Gov. Nathan Deal issued an executive order banning the use of fireworks in much of the state due to the drought, so residents may wonder about potential penalties and other legal specifics concerning fireworks use.

Here's what you need to know:

What does the governor's executive order change?

Until further notice, it's illegal for residents of most of Georgia's counties – including those in metro Atlanta – to shoot off fireworks due to the drought-related danger of more wildfires. The governor's authority to do this comes from the 2016 legislation that set some limits on the use of fireworks in Georgia.

What are the potential penalties?

Penalties aren't determined by the state but are instead left to individual cities and counties to decide, Glenn Allen, a spokesman for the state fire marshal's office, said.

"If we find someone that's lighting off fireworks, we're going to give them a ticket and let the judge determine what the penalties are," DeKalb fire Capt. Eric Jackson said.

If someone starts a fire with illegal fireworks, they can face additional legal penalties. The cause of the fire, as well as the intent of the person who caused it, will be investigated. Jackson said if the fire was accidental, the person would likely be charged with reckless conduct and would appear before a judge who would determine the penalty.

But if there's an intent to start a fire and cause bodily harm or property damage, a charge of arson in the first degree could be made, Jackson said.

In addition, starting a fire by illegally using fireworks could open you up to a lawsuit if the fire causes property damage or physical harm.
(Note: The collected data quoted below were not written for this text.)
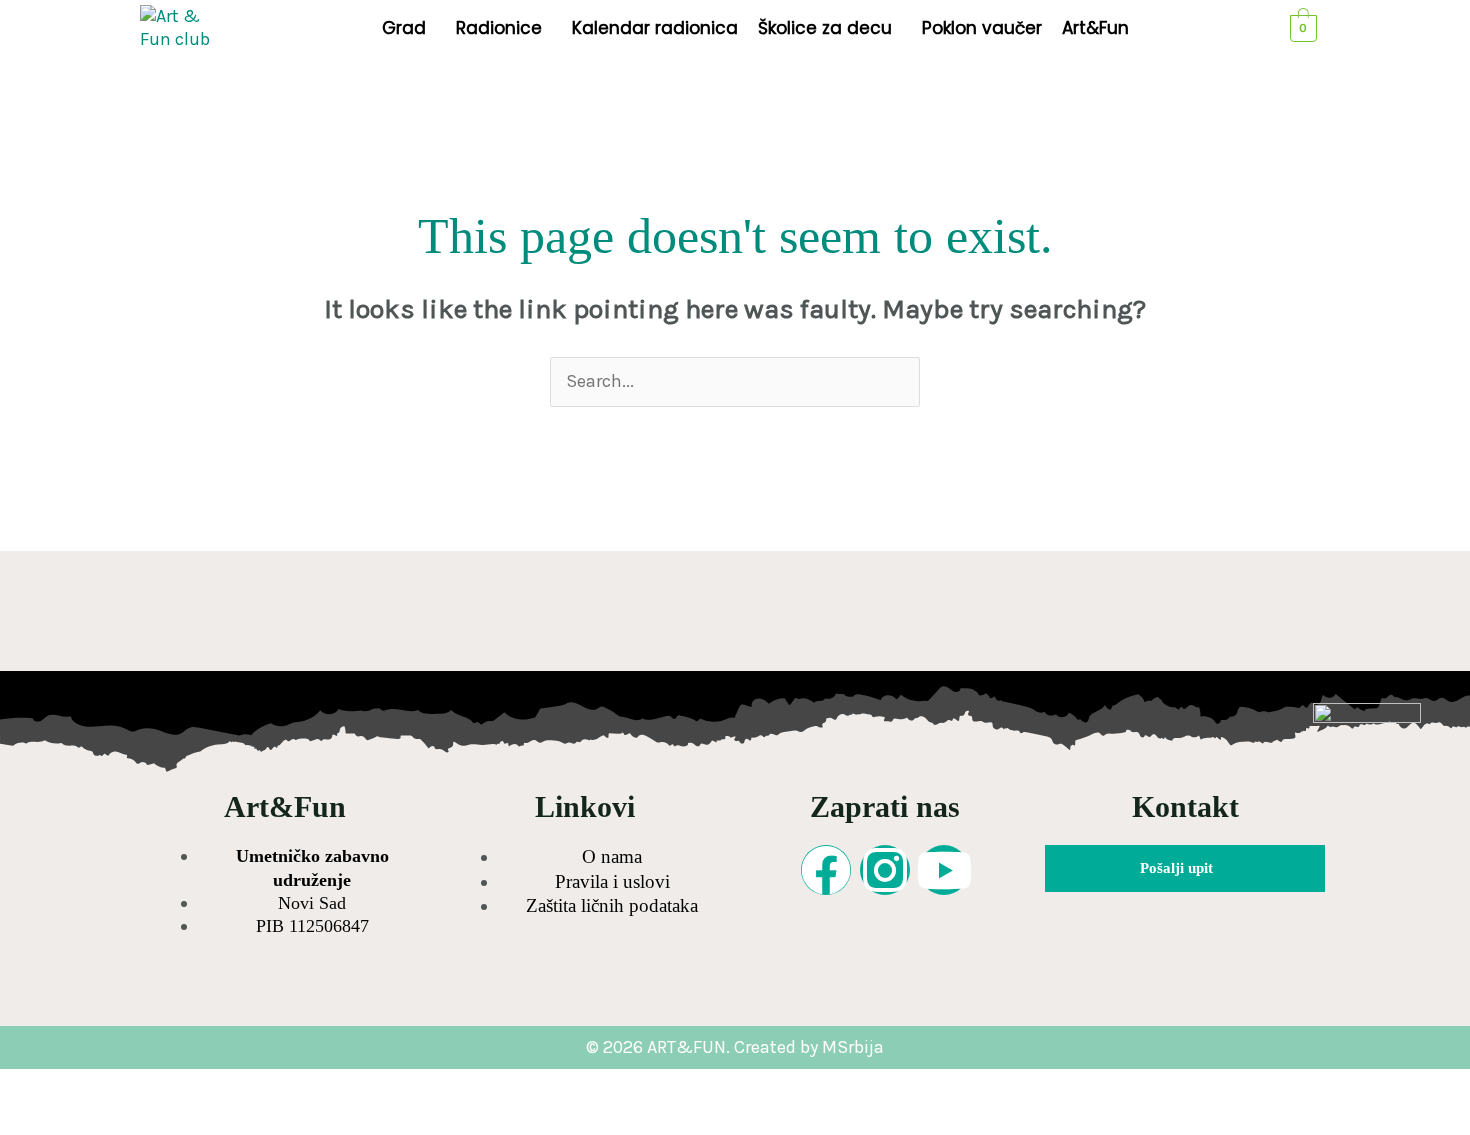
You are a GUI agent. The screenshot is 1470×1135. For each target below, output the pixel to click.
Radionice (499, 28)
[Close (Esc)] (278, 1086)
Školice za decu (825, 28)
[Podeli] (198, 1086)
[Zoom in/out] (38, 1086)
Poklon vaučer (982, 28)
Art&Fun (1095, 28)
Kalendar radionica (655, 28)
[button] (409, 28)
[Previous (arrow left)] (38, 1119)
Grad (404, 28)
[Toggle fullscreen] (118, 1086)
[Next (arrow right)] (118, 1119)
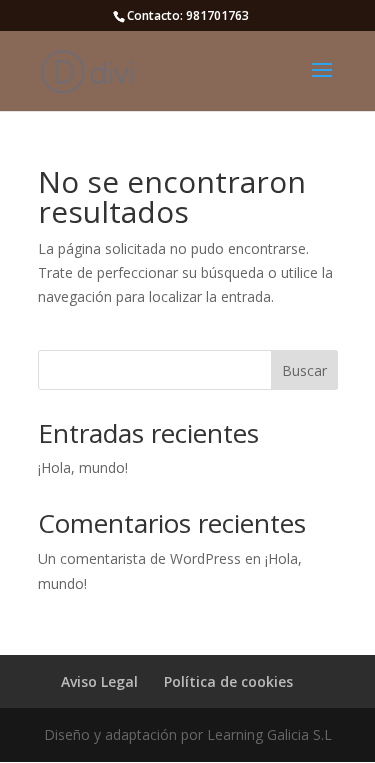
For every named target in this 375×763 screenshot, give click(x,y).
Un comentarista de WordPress (139, 558)
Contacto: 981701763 (188, 15)
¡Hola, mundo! (83, 467)
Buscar (304, 370)
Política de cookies (228, 681)
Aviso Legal (99, 681)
How long will the ban last?

The ban on fireworks will last as long as a declaration of drought remains in effect, according to the executive order.

What about New Year's Eve fireworks?

The fireworks legislation allows the governor to issue an executive order to temporarily ban the use of fireworks, but it specifically lists these holidays as an exception, according to Allen:

  • Dec. 31
  • Jan. 1
  • July 3 and 4

While the fireworks ban does not apply to New Year's Eve and Day, consumers can still be held liable if their fireworks start any fires, so extreme caution should be observed. 

What types of fireworks are typically legal in Georgia?

A 2015 law legalized many types of consumer fireworks, including bottle rockets, Roman candles, sky rockets, firecrackers, sparklers and more. If you're 18 or older, you can legally buy and use these types of fireworks, but if you're younger than 16, it's illegal for you to possess fireworks. It's also illegal to use them while you're under the influence of drugs or alcohol.

Where and when can you set off fireworks when the ban is lifted?

When the governor's executive order is rescinded, it will once again be legal to set off fireworks between 10 a.m. and 9 p.m. on most days. Exceptions are made for Dec. 31 and July 3 and 4, when fireworks can be set off until 11:59 p.m., and for Jan. 1, when they can be set off until 1 a.m.

These limits can be extended by local municipalities.

There are a few places where it's illegal to set off fireworks, including in a public road, right-of-way or park. You also can't use them within 100 yards of hospitals, nursing homes, prisons, nuclear power facilities, electric plants, water treatment facilities or gas stations.

In addition, if you live in a community governed by a homeowners association, you may face additional restrictions or a complete ban.